━━ MATERIAL FOR THIS EXERCISE
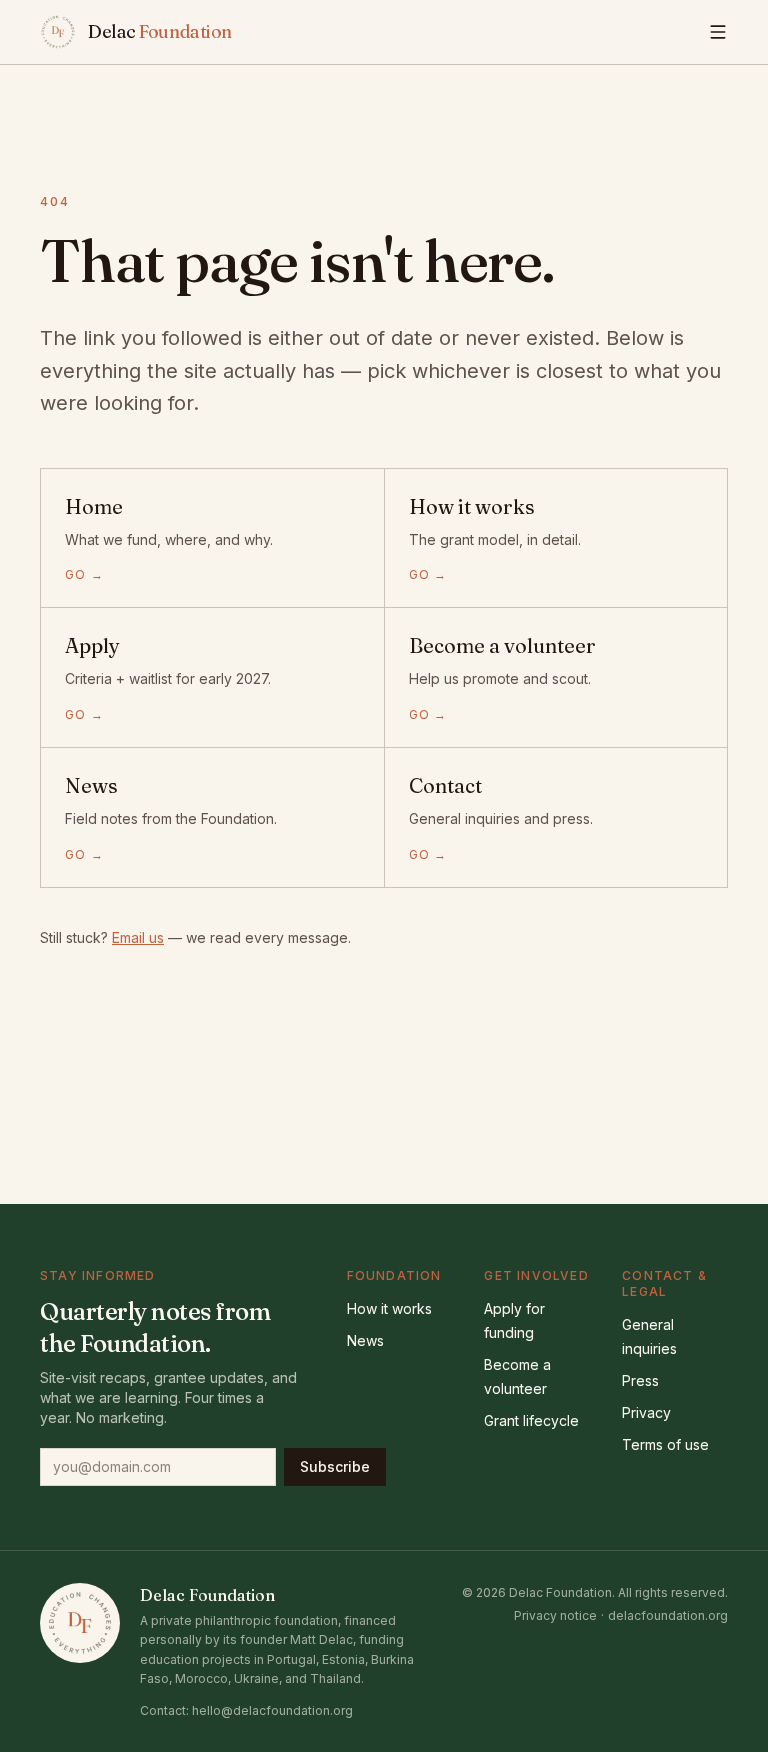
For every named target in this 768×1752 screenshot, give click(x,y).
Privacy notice (555, 1615)
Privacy (646, 1412)
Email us (138, 937)
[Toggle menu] (718, 32)
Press (640, 1380)
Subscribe (335, 1466)
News (365, 1340)
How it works (389, 1308)
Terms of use (665, 1444)
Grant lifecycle (531, 1420)
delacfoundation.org (668, 1615)
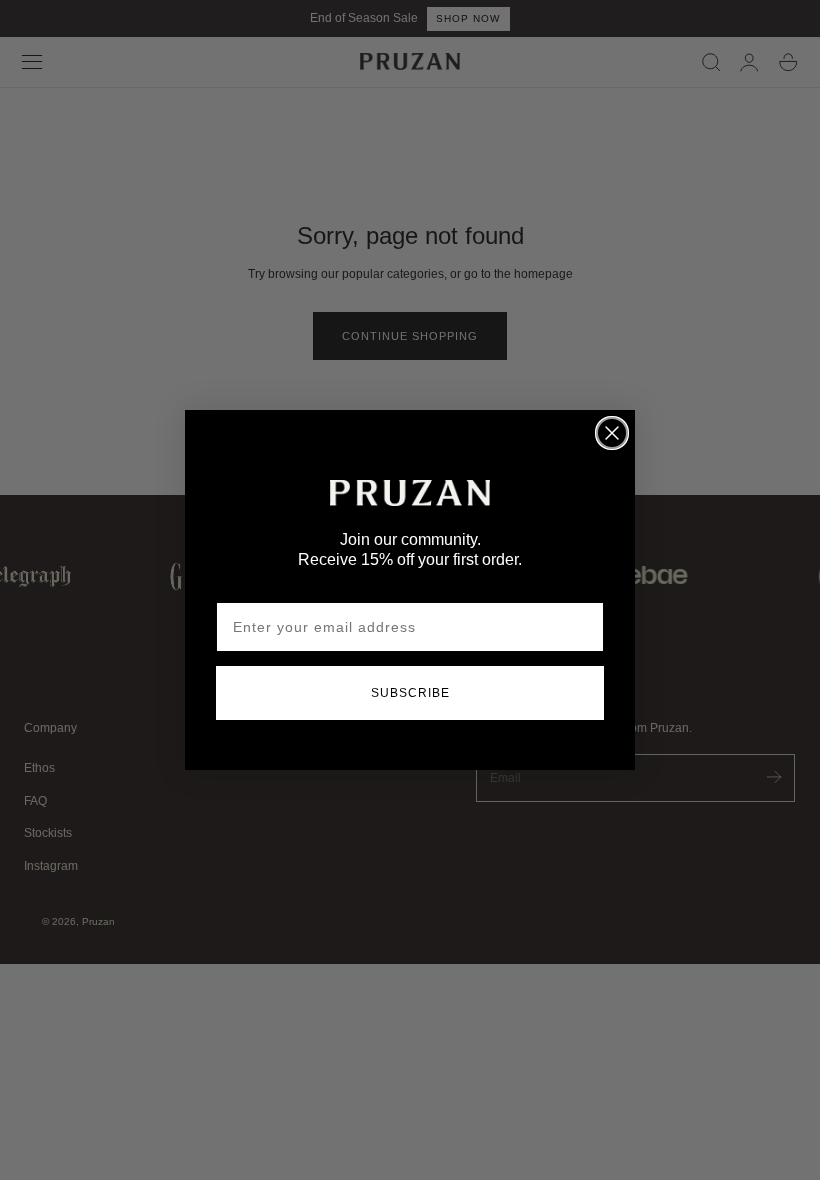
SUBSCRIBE (410, 693)
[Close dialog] (612, 433)
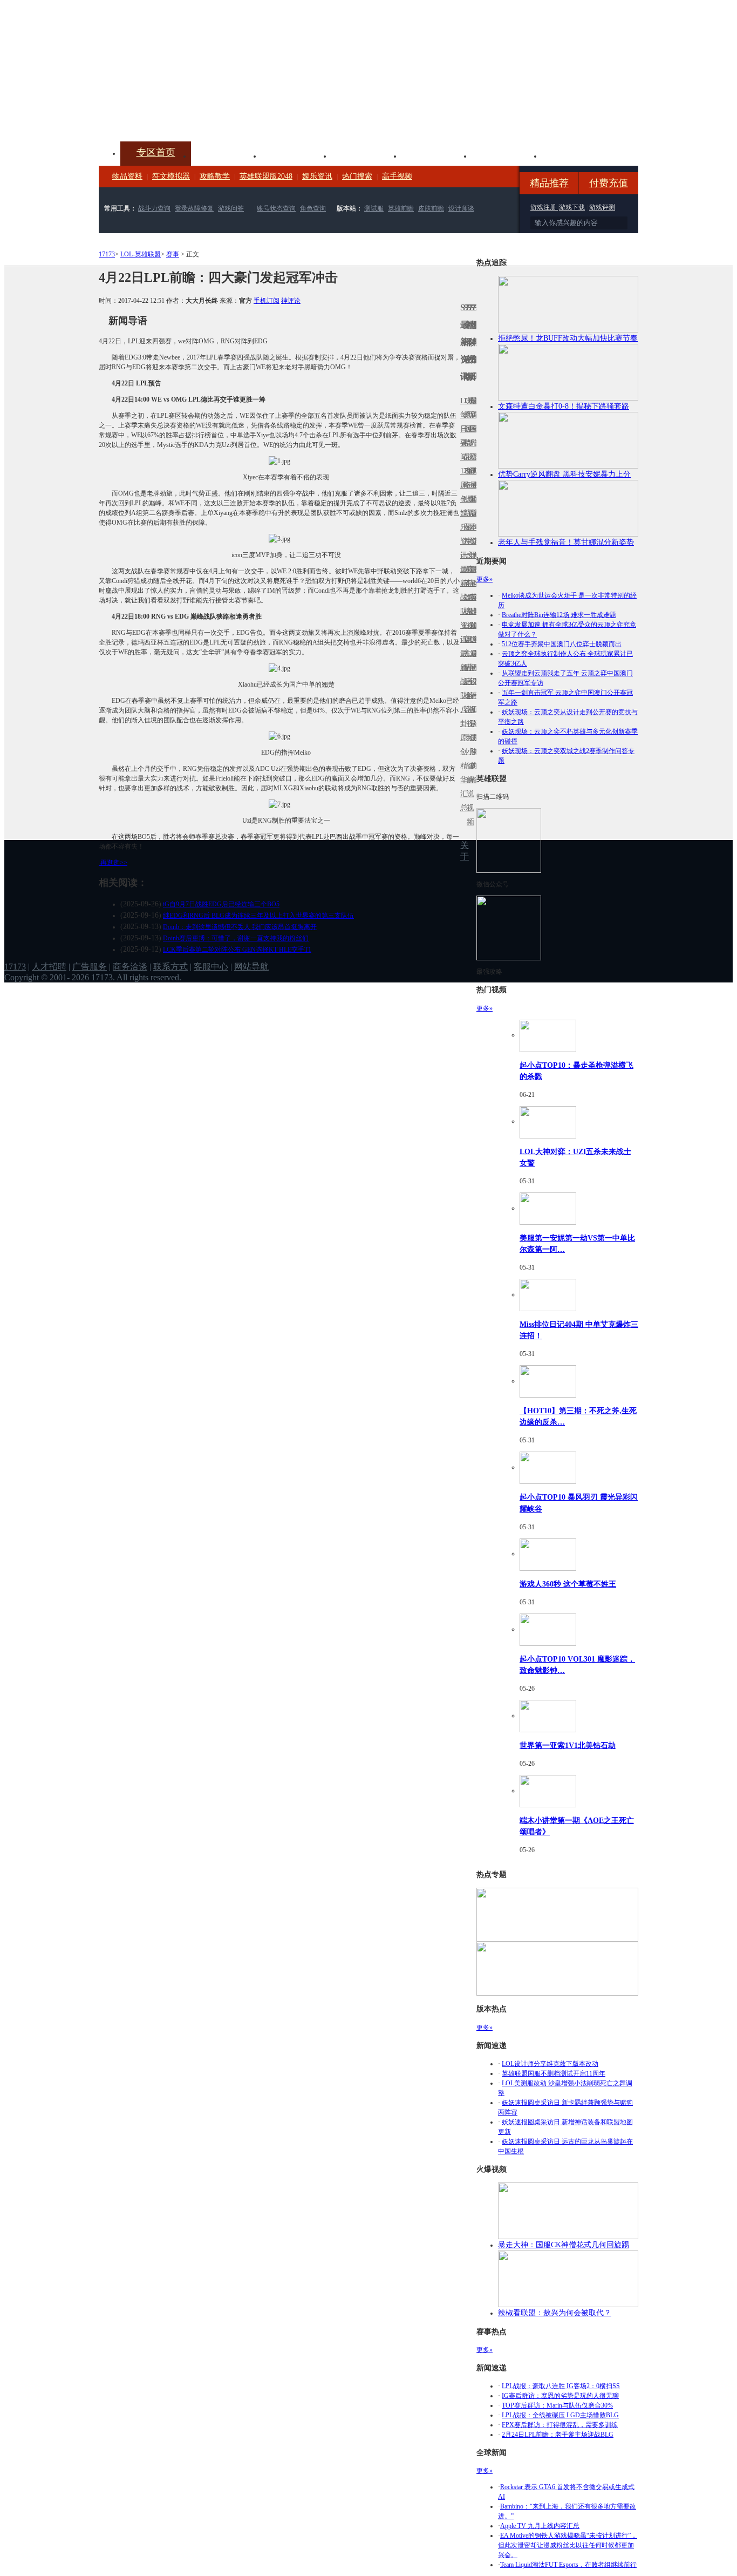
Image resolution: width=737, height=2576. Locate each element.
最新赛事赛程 (474, 660)
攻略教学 (215, 176)
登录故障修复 (194, 208)
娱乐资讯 (317, 176)
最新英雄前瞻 (471, 604)
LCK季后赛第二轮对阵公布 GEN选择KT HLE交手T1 (237, 949)
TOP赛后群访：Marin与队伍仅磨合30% (557, 2405)
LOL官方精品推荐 (465, 667)
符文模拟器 (171, 176)
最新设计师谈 (471, 688)
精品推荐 (549, 183)
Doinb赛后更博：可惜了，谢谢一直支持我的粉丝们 (236, 938)
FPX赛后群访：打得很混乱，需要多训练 (560, 2425)
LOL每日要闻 (461, 429)
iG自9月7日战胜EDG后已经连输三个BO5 (221, 904)
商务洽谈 (130, 966)
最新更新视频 (468, 436)
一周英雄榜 (465, 583)
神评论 (291, 300)
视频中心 (226, 155)
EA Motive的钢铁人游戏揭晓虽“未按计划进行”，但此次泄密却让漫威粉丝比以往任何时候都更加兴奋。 (567, 2545)
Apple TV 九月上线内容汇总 (539, 2526)
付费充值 (608, 183)
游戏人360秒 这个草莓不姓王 (568, 1584)
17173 (107, 254)
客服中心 (211, 966)
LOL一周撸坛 (474, 738)
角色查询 (313, 208)
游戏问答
━━━━
◆ **ASSIGNED TASK**: The result should be an exact copy of the material, containing no pictures.

◆ **SOLUTION TO THIS PROBLEM**:
For every named target in this 768×1752 screenshot, give click(x,y).
Privacy notice (555, 1615)
Privacy (646, 1412)
Email us (138, 937)
[Toggle menu] (718, 32)
Press (640, 1380)
Subscribe (335, 1466)
News (365, 1340)
How it works (389, 1308)
Terms of use (665, 1444)
Grant lifecycle (531, 1420)
delacfoundation.org (668, 1615)
SUBSCRIBE (410, 693)
[Close dialog] (612, 433)
Image resolution: width=737, height=2576. Locate each element.
最新赛事赛程 (474, 660)
攻略教学 (215, 176)
登录故障修复 (194, 208)
娱乐资讯 (317, 176)
最新英雄前瞻 (471, 604)
LCK季后赛第二轮对阵公布 GEN选择KT HLE交手T1 (237, 949)
TOP赛后群访：Marin与队伍仅磨合30% (557, 2405)
LOL官方精品推荐 (465, 667)
符文模拟器 (171, 176)
最新设计师谈 (471, 688)
精品推荐 (549, 183)
Doinb赛后更博：可惜了，谢谢一直支持我的粉丝们 (236, 938)
FPX赛后群访：打得很混乱，需要多训练 (560, 2425)
LOL每日要闻 (461, 429)
iG自9月7日战胜EDG后已经连输三个BO5 (221, 904)
商务洽谈 (130, 966)
最新更新视频 (468, 436)
一周英雄榜 (465, 583)
神评论 (291, 300)
视频中心 (226, 155)
EA Motive的钢铁人游戏揭晓虽“未按计划进行”，但此次泄密却让漫威粉丝比以往任何时候都更加兴奋。 (567, 2545)
Apple TV 九月上线内容汇总 (539, 2526)
付费充值 (608, 183)
游戏人360秒 这个草莓不姓王 (568, 1584)
17173 (107, 254)
客服中心 (211, 966)
LOL一周撸坛 (474, 738)
角色查询 (313, 208)
游戏问答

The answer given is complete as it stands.